Sir, recent correspondence demonstrated that the ubiquitous artificial intelligence (AI) chatbot ChatGPT can be used to create submissions journals and pass written exams in the health professions.1

ChatGPT's success in passing exams has re-energised long-standing conversations about authentic assessment in health professional education;2 its authorship capabilities should similarly invite us to re-examine long-standing issues within academic publishing. AI bots, like ChatGPT, can only produce text based on the texts they have to learn from; as evidenced by examples producing racist, misogynistic and vaccine-hesitant texts, depending on the data available to learn from.3 This implies that the more extensive and stereotypical the language learning set for AI bots, the easier it is for them to emulate this genre.

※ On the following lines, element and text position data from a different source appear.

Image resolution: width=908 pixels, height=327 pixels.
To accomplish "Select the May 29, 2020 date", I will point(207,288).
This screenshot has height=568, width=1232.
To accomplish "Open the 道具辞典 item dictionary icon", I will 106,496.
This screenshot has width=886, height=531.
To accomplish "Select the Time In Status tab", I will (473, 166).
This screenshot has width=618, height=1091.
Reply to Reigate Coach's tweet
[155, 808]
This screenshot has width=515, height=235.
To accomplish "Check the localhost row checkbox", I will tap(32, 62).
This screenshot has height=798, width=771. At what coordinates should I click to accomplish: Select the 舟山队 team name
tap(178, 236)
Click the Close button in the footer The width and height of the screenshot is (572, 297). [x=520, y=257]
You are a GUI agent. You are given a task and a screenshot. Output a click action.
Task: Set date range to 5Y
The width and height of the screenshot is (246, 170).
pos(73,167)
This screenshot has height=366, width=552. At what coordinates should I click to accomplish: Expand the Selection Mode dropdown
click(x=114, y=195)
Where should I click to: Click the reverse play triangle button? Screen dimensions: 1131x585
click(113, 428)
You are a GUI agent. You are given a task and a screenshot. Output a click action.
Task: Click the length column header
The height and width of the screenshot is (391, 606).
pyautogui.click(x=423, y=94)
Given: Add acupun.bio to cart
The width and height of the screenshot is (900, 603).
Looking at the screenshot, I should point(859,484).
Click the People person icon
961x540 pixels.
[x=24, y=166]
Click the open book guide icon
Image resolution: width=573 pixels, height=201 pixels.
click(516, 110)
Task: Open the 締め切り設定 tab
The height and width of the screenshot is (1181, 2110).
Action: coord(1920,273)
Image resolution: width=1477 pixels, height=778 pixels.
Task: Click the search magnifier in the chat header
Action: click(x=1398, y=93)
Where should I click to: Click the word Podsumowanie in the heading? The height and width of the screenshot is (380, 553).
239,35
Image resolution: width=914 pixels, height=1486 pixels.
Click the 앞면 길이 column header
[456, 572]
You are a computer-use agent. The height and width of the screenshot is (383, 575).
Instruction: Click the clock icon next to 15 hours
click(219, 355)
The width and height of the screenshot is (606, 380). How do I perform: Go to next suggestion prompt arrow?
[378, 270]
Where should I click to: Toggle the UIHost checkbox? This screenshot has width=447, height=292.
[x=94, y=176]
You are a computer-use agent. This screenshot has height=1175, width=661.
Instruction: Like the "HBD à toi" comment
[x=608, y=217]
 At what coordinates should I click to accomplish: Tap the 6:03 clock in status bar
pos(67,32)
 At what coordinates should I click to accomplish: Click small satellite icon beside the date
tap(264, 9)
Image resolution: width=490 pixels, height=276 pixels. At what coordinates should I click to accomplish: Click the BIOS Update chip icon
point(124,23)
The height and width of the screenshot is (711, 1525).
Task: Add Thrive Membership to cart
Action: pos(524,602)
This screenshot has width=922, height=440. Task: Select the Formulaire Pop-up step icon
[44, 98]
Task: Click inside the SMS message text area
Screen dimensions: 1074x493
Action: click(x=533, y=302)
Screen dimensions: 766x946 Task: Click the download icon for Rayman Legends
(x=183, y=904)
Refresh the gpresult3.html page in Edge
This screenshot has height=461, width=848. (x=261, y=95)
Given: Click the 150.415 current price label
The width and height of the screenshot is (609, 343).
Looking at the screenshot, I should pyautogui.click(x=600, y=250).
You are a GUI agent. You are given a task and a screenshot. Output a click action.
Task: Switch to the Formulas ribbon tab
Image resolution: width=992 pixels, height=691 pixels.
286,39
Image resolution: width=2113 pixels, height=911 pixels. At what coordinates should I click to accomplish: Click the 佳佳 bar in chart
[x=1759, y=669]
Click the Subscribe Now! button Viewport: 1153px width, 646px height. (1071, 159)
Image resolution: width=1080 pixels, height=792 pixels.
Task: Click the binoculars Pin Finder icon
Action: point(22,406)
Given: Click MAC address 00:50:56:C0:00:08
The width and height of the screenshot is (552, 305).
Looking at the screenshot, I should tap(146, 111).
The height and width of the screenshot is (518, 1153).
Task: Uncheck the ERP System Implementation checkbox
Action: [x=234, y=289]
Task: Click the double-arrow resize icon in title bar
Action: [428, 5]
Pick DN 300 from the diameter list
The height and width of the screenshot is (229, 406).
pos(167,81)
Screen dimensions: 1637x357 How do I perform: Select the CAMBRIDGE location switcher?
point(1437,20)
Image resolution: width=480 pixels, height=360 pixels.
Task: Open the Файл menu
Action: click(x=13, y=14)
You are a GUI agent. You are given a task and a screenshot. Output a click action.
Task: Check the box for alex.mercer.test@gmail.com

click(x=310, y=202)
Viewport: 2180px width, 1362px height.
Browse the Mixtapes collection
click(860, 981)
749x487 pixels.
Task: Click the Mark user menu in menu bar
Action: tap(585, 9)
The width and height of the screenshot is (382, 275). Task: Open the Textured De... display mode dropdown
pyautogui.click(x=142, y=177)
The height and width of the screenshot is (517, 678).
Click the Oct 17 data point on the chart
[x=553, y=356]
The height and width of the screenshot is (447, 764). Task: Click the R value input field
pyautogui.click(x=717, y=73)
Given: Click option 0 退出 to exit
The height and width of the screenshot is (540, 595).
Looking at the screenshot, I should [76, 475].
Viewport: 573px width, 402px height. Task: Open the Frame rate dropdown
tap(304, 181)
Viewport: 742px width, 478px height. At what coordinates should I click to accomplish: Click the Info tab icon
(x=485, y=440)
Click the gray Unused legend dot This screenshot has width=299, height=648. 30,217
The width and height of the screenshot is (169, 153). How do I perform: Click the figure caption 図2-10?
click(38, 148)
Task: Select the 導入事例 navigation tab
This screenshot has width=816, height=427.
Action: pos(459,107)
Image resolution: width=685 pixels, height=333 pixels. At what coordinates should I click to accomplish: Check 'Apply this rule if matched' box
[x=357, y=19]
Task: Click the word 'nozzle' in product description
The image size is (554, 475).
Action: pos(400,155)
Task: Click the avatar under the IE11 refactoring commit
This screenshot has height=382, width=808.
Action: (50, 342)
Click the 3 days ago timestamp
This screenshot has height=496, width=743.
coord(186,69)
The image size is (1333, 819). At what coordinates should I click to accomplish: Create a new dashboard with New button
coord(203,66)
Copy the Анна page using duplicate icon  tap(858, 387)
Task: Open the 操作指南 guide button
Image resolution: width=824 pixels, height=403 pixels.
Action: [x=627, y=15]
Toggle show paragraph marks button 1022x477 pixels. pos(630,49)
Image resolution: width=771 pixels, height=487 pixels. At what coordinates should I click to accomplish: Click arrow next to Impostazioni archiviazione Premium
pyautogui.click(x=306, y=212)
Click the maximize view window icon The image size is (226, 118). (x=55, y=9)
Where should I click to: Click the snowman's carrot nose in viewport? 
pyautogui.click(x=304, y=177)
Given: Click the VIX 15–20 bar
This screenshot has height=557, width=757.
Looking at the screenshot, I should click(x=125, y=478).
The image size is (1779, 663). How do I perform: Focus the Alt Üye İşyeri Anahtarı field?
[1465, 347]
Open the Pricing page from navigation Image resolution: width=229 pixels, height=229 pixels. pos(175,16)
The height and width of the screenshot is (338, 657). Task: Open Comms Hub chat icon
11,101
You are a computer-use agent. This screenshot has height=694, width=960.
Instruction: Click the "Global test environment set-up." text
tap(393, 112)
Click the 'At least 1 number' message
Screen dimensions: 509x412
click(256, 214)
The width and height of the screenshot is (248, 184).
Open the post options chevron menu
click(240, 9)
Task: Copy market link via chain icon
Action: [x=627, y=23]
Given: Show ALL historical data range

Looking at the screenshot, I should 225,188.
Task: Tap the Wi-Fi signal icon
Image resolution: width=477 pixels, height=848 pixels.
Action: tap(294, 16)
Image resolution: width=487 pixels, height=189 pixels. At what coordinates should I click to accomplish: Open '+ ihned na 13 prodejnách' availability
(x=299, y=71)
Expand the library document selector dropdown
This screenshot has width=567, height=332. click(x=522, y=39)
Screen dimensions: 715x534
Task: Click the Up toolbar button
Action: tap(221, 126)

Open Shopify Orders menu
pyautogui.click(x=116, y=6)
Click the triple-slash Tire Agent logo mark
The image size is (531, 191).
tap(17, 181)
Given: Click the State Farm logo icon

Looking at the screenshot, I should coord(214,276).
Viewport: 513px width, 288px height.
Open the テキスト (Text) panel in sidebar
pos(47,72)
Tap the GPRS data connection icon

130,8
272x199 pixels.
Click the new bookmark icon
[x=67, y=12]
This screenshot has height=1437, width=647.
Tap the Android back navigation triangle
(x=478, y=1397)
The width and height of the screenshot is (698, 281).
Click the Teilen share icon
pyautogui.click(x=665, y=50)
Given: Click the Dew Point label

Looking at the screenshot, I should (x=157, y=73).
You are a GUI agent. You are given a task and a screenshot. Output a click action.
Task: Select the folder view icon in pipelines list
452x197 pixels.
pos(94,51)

Published clinical research is a vast corpus, increasing in size every year, whilst at the same time displaying characteristics that limit its utility and relevance. It is this context, rather than the potential for plagiarism, that AI should force us to confront. AI can produce texts that emulate what it learns from, but it cannot think, and it cannot innovate. It cannot develop new experimental methods, and it cannot imagine experimental results that differ from what it has previously seen. In academic publishing, including in dentistry, all AI can do is echo the prevailing publication bias. If publications produced with the aid of AI are a concern, then the best way to address this is to prioritise the publication of more diverse, controversial, and innovative methodologies and results.